If there is a motif from this discussion, it’s that if you have a lot of competition, they are going to erode away the profitability of that strategy. In the parlance of art, the currency is attention.
One of my favorite quotes that I found recently is from Pablo Picasso. He said, “You must learn the rules as a pro, so you can break them as an artist.”
There’s this museum in Barcelona that I saw called the Picasso Museum, and you get to see all of his early work where he did all the same stuff that everybody else did. He painted in the impressionist style and you wouldn’t have known that it was Picasso. He did not stand out. But what he did was, he was a masterful artist and then he figured out: “What is it that I know how to do? What is it that I’m uniquely capable of doing, and how do I break the rules to break out and be different?” And he created the cubist style, and it could be Lady Gaga wearing meat as a coat or whatever the hell she does that gets her attention.
I think it’s similar to the world of investing, if you want to win, you have to learn how to break the rules and beat your competition to do something different. A lot of people they mistake the notion of learning from somebody, as copying somebody. Because it’s human nature to copy what works. It’s this cycle of: something works, it attracts competition, and the thing that worked no longer works in the future.
It’s this game of the adaptation that we’re in, the world of investing, and so you need to be able to figure out who am I? What am I capable of? And what am I going to do differently?
If you are a physicist, and you’re studying about Isaac Newton and you learned his laws, would you go out and sit underneath an apple tree hoping that an apple would fall on your head? Would that be the thing that got you to your next breakthrough in the world of Physics?
No, because in life, the problems worth solving are not going to be found by following in someone else’s footsteps. Every Physicist has to learn about Isaac Newton and Einstein, but then they shouldn’t copy these people. You need to take the lessons that [Buffett and Munger] are presenting and you need to adapt it to your personality and the opportunity set that is out there today. There is a reason why they are buying tech stocks, Berkshire that is, because they are learning. They are adapting. They are not staying static.

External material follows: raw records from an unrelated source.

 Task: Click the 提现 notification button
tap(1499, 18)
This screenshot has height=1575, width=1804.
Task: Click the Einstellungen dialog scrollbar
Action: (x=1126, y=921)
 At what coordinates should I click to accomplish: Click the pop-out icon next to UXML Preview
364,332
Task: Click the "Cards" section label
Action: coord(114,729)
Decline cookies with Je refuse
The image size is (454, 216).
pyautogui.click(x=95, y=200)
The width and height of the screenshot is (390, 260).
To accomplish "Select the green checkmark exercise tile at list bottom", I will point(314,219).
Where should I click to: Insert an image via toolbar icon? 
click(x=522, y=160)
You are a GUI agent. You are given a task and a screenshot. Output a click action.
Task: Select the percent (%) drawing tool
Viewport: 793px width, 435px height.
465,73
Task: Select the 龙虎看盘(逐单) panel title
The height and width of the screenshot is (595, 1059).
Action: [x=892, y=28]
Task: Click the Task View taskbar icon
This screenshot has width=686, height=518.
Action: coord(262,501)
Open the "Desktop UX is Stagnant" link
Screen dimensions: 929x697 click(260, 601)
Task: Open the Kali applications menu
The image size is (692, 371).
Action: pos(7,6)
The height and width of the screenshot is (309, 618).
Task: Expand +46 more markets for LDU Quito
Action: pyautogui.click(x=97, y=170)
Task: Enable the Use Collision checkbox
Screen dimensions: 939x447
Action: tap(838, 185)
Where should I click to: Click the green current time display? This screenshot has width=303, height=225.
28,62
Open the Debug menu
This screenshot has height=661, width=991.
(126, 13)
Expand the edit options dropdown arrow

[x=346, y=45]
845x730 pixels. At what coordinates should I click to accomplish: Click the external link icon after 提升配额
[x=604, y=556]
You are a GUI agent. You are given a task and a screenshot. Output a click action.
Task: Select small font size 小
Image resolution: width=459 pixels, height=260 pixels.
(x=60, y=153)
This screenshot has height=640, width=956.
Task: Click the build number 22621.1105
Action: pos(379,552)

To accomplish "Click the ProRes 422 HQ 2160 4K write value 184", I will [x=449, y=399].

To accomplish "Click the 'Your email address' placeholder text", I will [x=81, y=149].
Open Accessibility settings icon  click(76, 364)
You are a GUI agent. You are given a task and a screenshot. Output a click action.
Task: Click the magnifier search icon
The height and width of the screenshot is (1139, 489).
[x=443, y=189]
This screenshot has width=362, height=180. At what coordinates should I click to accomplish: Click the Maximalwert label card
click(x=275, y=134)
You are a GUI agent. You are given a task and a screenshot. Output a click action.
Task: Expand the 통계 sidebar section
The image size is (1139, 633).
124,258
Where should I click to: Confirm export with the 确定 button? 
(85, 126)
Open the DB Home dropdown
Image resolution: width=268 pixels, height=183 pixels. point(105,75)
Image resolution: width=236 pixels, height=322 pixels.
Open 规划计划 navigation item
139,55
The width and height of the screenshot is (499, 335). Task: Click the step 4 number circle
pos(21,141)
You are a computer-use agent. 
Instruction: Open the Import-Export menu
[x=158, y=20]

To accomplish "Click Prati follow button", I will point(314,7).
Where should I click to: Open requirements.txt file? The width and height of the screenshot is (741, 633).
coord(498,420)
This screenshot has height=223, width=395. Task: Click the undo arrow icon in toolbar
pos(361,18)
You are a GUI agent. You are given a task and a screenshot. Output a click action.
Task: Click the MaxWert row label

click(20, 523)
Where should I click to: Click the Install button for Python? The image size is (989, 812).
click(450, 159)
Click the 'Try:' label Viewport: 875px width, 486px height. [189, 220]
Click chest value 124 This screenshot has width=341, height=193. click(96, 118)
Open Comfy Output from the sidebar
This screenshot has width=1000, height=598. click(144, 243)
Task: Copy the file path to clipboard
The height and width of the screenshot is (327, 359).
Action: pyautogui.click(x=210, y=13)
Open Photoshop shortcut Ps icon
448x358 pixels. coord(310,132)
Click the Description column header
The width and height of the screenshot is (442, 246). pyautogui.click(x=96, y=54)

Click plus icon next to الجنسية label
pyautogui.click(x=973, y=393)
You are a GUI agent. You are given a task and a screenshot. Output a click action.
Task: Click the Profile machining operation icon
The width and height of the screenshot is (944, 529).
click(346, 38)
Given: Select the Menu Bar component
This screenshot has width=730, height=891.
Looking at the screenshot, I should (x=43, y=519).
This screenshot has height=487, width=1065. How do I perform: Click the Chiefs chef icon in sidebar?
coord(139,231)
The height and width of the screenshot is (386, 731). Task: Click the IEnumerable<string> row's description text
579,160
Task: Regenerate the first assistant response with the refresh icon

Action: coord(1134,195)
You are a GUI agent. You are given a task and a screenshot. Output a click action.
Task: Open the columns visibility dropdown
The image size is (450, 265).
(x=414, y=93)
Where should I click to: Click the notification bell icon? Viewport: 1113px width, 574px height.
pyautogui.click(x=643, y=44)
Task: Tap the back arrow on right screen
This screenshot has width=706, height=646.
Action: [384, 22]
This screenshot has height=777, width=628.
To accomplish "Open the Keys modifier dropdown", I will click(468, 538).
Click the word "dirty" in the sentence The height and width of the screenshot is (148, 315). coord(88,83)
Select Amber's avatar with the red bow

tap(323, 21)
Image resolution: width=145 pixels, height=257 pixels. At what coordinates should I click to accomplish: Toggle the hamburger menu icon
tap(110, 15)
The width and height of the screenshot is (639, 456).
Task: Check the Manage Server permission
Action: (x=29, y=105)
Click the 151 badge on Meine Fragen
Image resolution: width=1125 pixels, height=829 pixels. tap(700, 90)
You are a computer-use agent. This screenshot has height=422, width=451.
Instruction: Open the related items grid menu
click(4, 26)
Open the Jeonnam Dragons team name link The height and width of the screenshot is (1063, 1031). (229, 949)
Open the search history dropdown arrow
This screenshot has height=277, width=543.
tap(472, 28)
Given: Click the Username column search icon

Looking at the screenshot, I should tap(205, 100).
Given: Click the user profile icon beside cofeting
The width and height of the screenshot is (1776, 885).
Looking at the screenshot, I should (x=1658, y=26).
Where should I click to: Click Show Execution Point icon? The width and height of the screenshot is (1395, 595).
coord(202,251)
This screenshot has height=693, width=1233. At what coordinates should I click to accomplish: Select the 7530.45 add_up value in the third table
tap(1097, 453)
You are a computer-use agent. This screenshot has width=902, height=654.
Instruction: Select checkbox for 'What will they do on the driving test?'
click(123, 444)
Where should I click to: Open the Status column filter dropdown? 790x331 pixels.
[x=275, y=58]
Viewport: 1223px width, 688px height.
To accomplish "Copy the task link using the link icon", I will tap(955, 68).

You need to figure out where those packets of opportunity are and what you’re uniquely qualified to do in order to break out from your competition. One of the things that Peter Thiel said that I really like is, “Great companies don’t beat the competition, they remove themselves from the competition entirely.” I would suggest and ask of anybody, what are you doing to remove yourself from the competition and have a sustainable edge, and break the rules? That’s what I would say.
[01:29:01] Tilman Versch: It’s not only breaking the rules, like being outstanding, standing in a place that’s not in the crowd. If you want to have another picture for this point. At this time, I want to say thank you very much for taking the time and having the interview with me and I think there’s much in it people can learn from, and I hope we have the possibility to chat another day, again.
[01:29:31] Andrew Rosenblum: Thanks, Tilman. Good to connect.
[01:29:33] Tilman Versch: Thank you.
[01:29:34] Andrew Rosenblum: All right.
[01:29:37] Tilman Versch: Bye to the audience, bye-bye.